Silah olarak ve kesme, öğütme (öğütme taşları ), delme ve dövülme işlemlerinin yanı sıra, bazı taşlar, önemli hardallar , boyama için pigment olarak kullanılmıştır .

Modern kullanımlar

Taş aletler hala insanlar tarafından kullanılan en başarılı teknolojilerden biridir.

On altıncı yüzyılda çakmaklı silah mekanizmasının icadı, özel olarak şekillendirilmiş silah çakmaklarına talep yarattı . Silah çakmaktaşı endüstrisi, İngiliz kasabası Brandon da dahil olmak üzere bazı yerlerde yirminci yüzyılın ortalarına kadar varlığını sürdürdü .

Neolitik dönemden itibaren tarımda litik yongalı harman tahtaları kullanılmaktadır ve günümüzde tarımın mekanize ve sanayileşmediği bölgelerde halen kullanılmaktadır.

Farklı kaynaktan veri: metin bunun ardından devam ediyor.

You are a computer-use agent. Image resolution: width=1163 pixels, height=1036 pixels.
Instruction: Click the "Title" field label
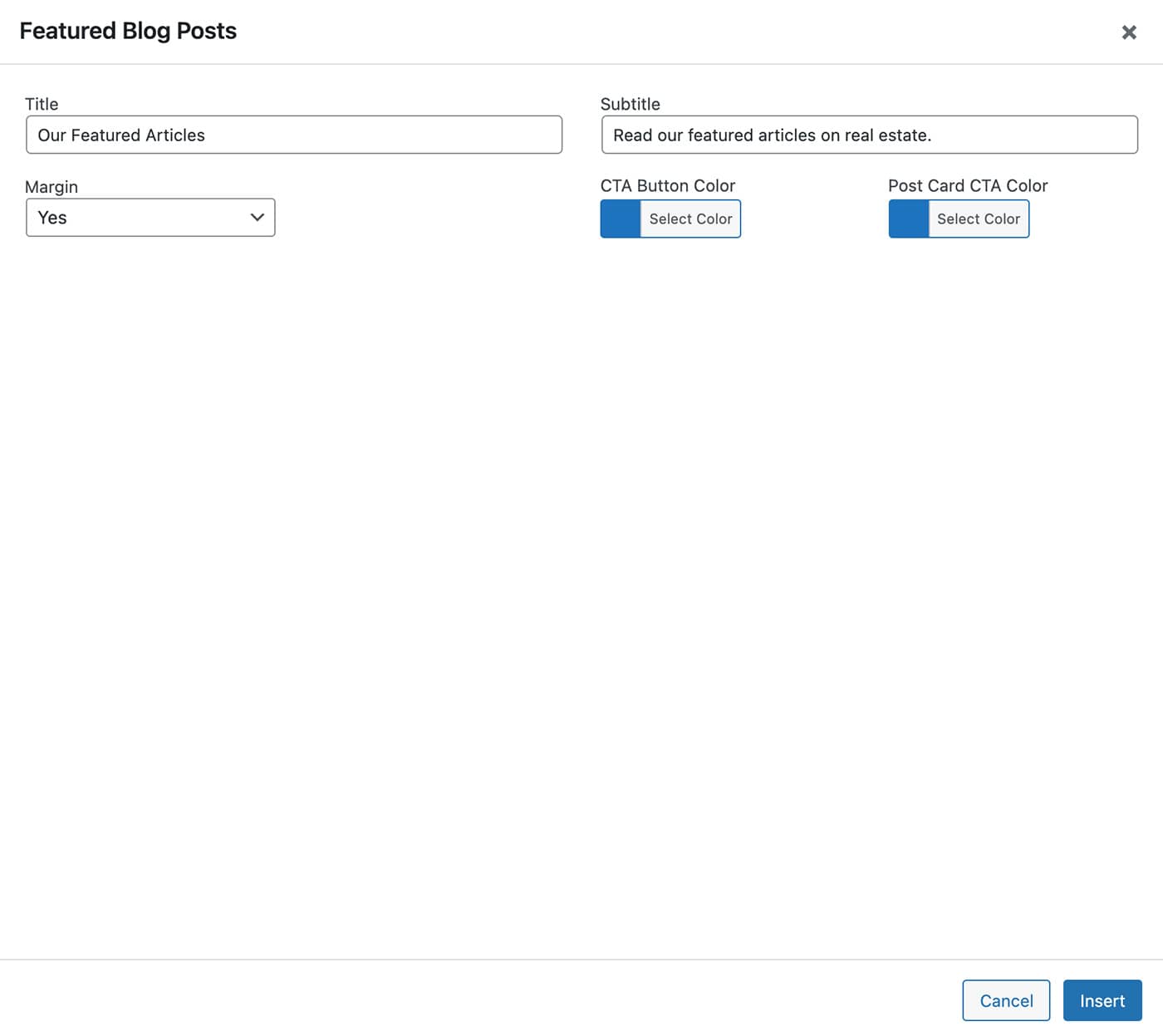click(x=42, y=104)
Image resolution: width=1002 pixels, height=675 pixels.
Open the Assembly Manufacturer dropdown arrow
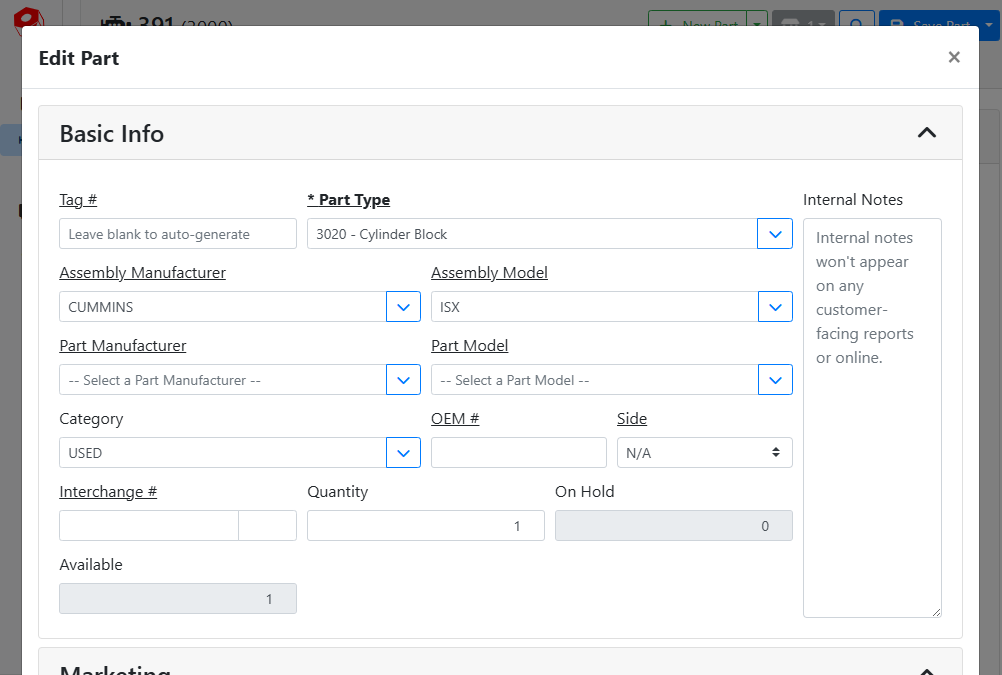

Camsı taşlar (çakmaktaşı, kuvars, jasper , akik ) çeşitli demir pirit veya markazit taşları ile vurmalı ateş başlatıcı aletler olarak kullanılmıştır . Bu, sanayi öncesi toplumlarda ateş yakmanın en yaygın yöntemiydi. Taşların yerini daha sonra çelik, ferroseryum ve kibrit kullanımı aldı.

Günümüzde, özellikle mikrotomi olarak bilinen bir teknikle elektron mikroskobu için ince kesitler kesmek için özel amaçlar için cam bıçaklar yapılmakta ve kullanılmaktadır . Kenar keskinliği çok büyük olduğu için her zaman taze kesilmiş bıçaklar kullanılır. Bu bıçaklar yüksek kaliteli camdan yapılmıştır, ancak çört veya obsidiyen gibi doğal hammaddelerden değil . Obsidiyenden yapılan cerrahi bıçaklar, dokulara cerrahi bıçaklara göre daha az zarar verdiği ve oluşan yaraların daha çabuk iyileştiği için bazı hassas ameliyatlarda hala kullanılmaktadır. 1975'te Amerikalı arkeolog Don Crabtree , kendi vücudunda ameliyat için kullanılan obsidyen neşterler üretti.

Alet taşı

Arkeolojide alet taşı , taş alet yapımında kullanılan bir taş türüdür.